A quantum thermometer has been designed by an international group of researchers, including specialists from the University of Adelaide, to quantify the ultra-cold temperatures of time and space foretold by Einstein and the laws of quantum mechanics.

Image Credit: University of Adelaide.

Dr James Q. Quach, Ramsay Fellow at the School of Physical Sciences and the Institute for Photonics and Advanced Sensing (IPAS) at the University of Adelaide, headed the study.

We have designed a quantum thermometer that can measure extremely small changes in temperature. The theoretical design of the quantum thermometer is based on the same technology used to build quantum computers.

Dr. James Q. Quach, Study Lead and Ramsay Fellow, School of Physical Sciences, University of Adelaide

Einstein projected that the rate at which one perceives time to pass is reliant on the speed at which one is traveling: a person moving extremely fast ages at a slower rate than someone not moving. This resulted in his Theory of General Relativity, which states that time and space together serve like a cloth that can flex and warp.

The association between temperature and acceleration is akin to the association between time and speed. Different observers traveling at different speeds would perceive different, albeit minute, differences in temperatures.

In 1976 Canadian physicist William Unruh combined Einstein’s work with the other fundamental theory of modern-day physics, quantum mechanics, and predicted that fabric of space-time has a very low temperature. Intriguingly this temperature changed depending on how fast you are moving. To see this change in temperature, you would have to move extremely fast.

Dr. James Q. Quach, Study Lead and Ramsay Fellow, School of Physical Sciences, IPAS, University of Adelaide

“To see even one degree change in temperature you would have to move close to the speed of light. Up until now, these extreme speeds have prevented researchers from verifying Unruh’s theory,” Dr. Quach added.

Dr. Quach and his contemporaries Professor William Munro from NTT Basic Research Laboratories in Japan and Professor Timothy Ralph from the University of Queensland discussed their work in an article published in the journal Physical Review Letters.

In theory a quantum thermometer does not need to physically accelerate, instead it uses a magnetic field to accelerate the internal energy gap of the device. The quantum thermometer can be built with current technology.

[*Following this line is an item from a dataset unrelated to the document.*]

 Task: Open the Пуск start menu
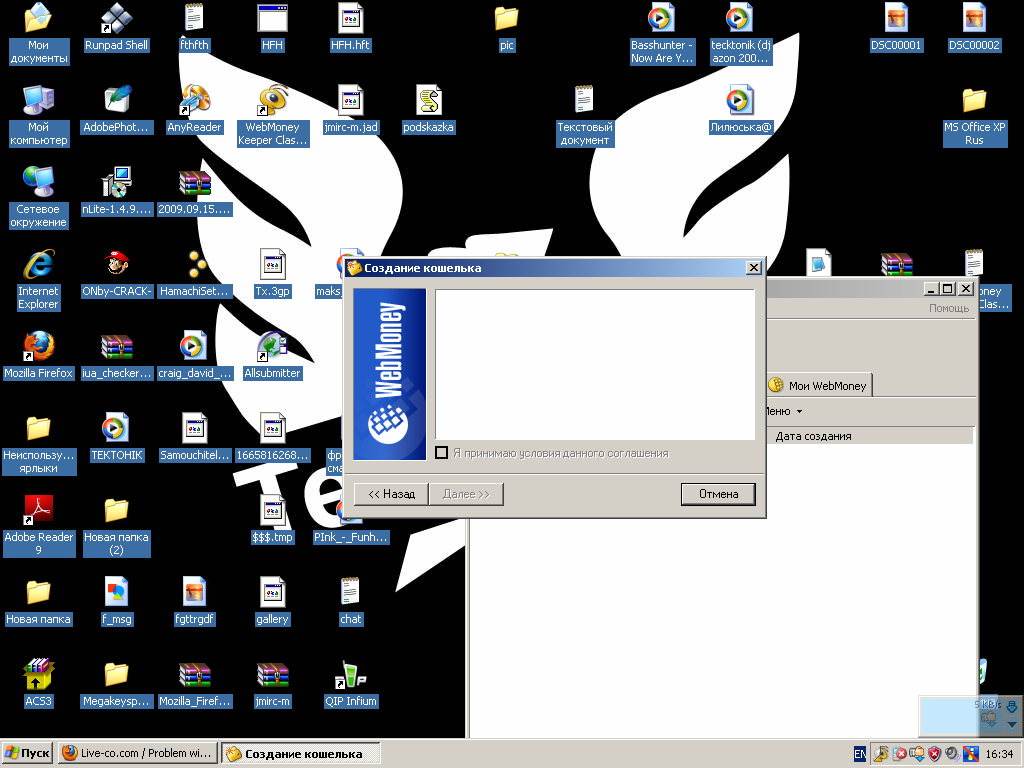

Dr. James Q. Quach, Study Lead and Ramsay Fellow, School of Physical Sciences, IPAS, University of Adelaide

The group’s study would have crucial repercussions for future research. The quantum thermometer could perhaps be used to quantity ultracold temperatures and with a precision that traditional thermometers cannot.

Journal Reference:

Quach, J. Q., et al. (2022) Berry Phase from the Entanglement of Future and Past Light Cones: Detecting the Timelike Unruh Effect. Physical Review Letters. doi.org/10.1103/PhysRevLett.129.160401.